= Beginning of Section =

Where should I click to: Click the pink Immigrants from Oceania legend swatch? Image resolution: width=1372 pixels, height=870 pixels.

= End of Section =
= Beginning of Section =

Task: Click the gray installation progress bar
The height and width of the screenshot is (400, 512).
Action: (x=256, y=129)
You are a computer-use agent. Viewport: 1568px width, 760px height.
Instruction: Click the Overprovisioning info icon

= End of Section =

= Task =
Could you return exactly the stretch of the data above that starts at the line with "Task: Click the" and ends at the line with "Instruction: Click the", both lines included?

= Answer space =
Task: Click the gray installation progress bar
The height and width of the screenshot is (400, 512).
Action: (x=256, y=129)
You are a computer-use agent. Viewport: 1568px width, 760px height.
Instruction: Click the Overprovisioning info icon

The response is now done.